- **Task details**
Reproduce word for word the lines between those holding "[Alteya Organics Organic" and "Klantenservice (219, 2330)", inclusive, and nothing else from the data below.

- **Data under study**

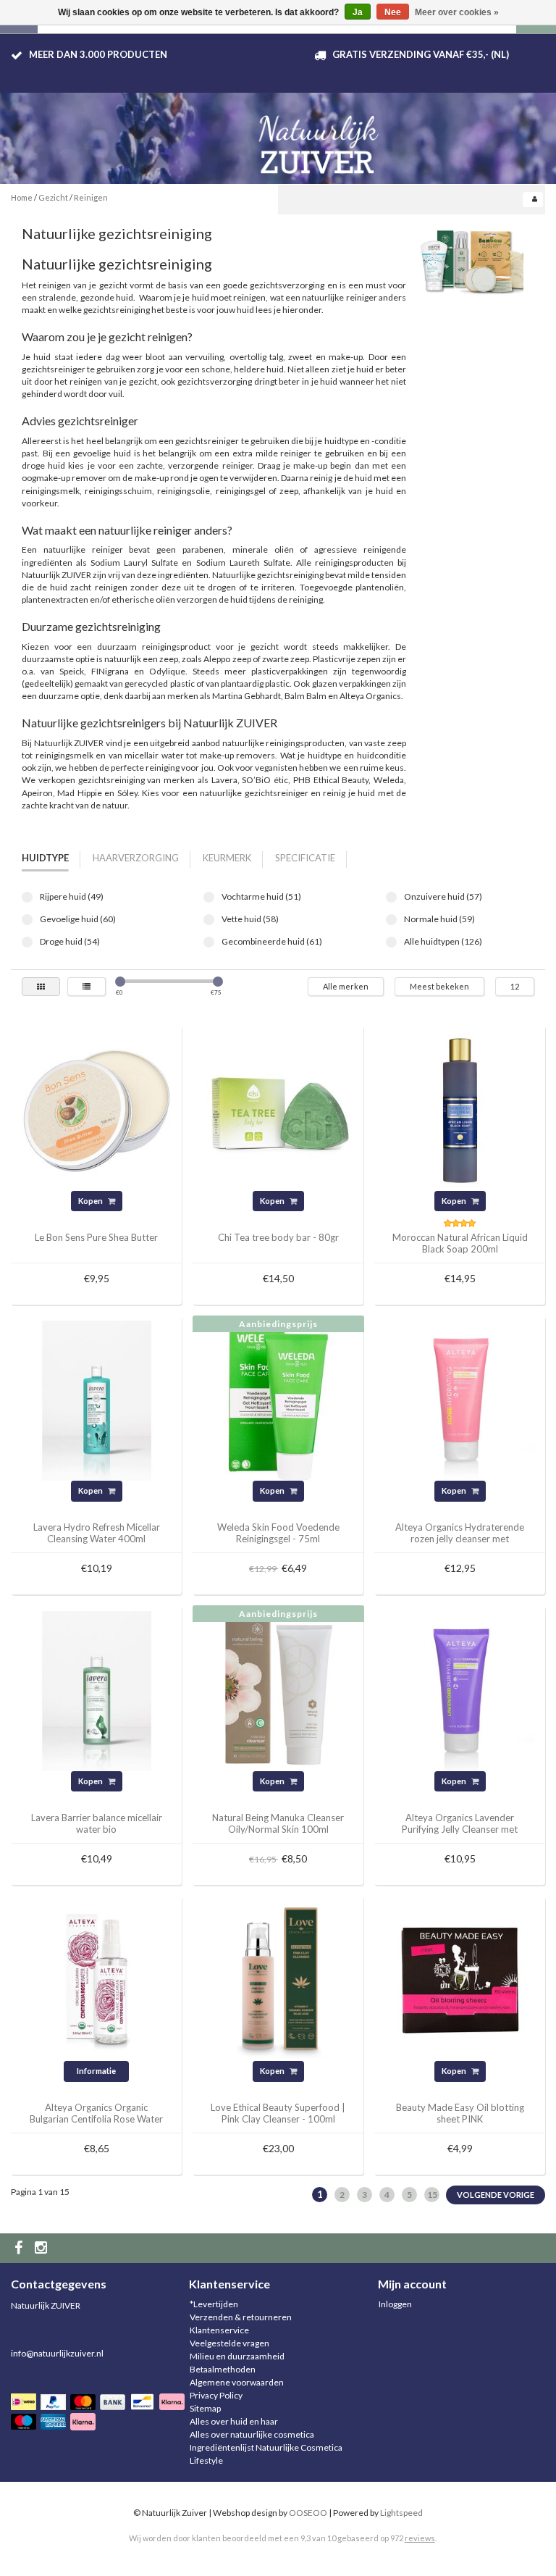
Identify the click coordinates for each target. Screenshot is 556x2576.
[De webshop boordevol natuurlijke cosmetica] (321, 138)
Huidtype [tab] (45, 857)
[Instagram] (43, 2248)
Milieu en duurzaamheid (237, 2356)
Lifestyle (206, 2460)
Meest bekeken (439, 986)
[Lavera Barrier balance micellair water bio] (97, 1689)
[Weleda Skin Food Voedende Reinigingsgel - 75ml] (278, 1399)
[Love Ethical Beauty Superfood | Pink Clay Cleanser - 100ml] (278, 1980)
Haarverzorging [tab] (136, 857)
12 (514, 986)
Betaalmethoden (223, 2369)
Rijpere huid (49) (27, 897)
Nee (392, 12)
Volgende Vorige (495, 2194)
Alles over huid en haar (234, 2421)
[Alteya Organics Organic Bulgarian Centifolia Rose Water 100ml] (97, 1980)
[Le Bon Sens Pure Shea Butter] (97, 1109)
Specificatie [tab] (305, 857)
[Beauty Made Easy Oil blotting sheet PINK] (460, 1980)
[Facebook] (20, 2248)
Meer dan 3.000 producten (98, 54)
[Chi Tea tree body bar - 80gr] (278, 1109)
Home (22, 197)
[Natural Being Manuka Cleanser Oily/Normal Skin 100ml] (278, 1689)
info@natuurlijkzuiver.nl (57, 2353)
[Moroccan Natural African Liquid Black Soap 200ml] (460, 1109)
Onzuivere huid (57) (391, 897)
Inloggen (395, 2304)
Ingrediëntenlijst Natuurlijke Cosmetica (266, 2447)
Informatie (96, 2070)
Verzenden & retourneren (241, 2317)
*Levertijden (214, 2304)
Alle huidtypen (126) (391, 942)
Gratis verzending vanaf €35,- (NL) (420, 54)
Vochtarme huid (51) (208, 897)
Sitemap (205, 2408)
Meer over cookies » (457, 12)
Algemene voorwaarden (237, 2382)
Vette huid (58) (208, 919)
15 (432, 2194)
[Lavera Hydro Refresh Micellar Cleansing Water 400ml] (97, 1399)
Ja (358, 12)
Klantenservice (219, 2330)
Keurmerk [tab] (227, 857)
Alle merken (345, 986)
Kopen (91, 1200)
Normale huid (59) (391, 919)
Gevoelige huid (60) (27, 919)
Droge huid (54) (27, 942)
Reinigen (91, 197)
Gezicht (53, 197)
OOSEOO (308, 2512)
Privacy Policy (216, 2395)
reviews (420, 2538)
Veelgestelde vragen (229, 2343)
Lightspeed (401, 2512)
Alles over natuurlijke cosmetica (252, 2434)
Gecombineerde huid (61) (208, 942)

- **Exercise output**
[Alteya Organics Organic Bulgarian Centifolia Rose Water 100ml] (97, 1980)
[Le Bon Sens Pure Shea Butter] (97, 1109)
Specificatie [tab] (305, 857)
[Beauty Made Easy Oil blotting sheet PINK] (460, 1980)
[Facebook] (20, 2248)
Meer dan 3.000 producten (98, 54)
[Chi Tea tree body bar - 80gr] (278, 1109)
Home (22, 197)
[Natural Being Manuka Cleanser Oily/Normal Skin 100ml] (278, 1689)
info@natuurlijkzuiver.nl (57, 2353)
[Moroccan Natural African Liquid Black Soap 200ml] (460, 1109)
Onzuivere huid (57) (391, 897)
Inloggen (395, 2304)
Ingrediëntenlijst Natuurlijke Cosmetica (266, 2447)
Informatie (96, 2070)
Verzenden & retourneren (241, 2317)
*Levertijden (214, 2304)
Alle huidtypen (126) (391, 942)
Gratis verzending vanaf €35,- (NL) (420, 54)
Vochtarme huid (51) (208, 897)
Sitemap (205, 2408)
Meer over cookies » (457, 12)
Algemene voorwaarden (237, 2382)
Vette huid (58) (208, 919)
15 (432, 2194)
[Lavera Hydro Refresh Micellar Cleansing Water 400ml] (97, 1399)
Ja (358, 12)
Klantenservice (219, 2330)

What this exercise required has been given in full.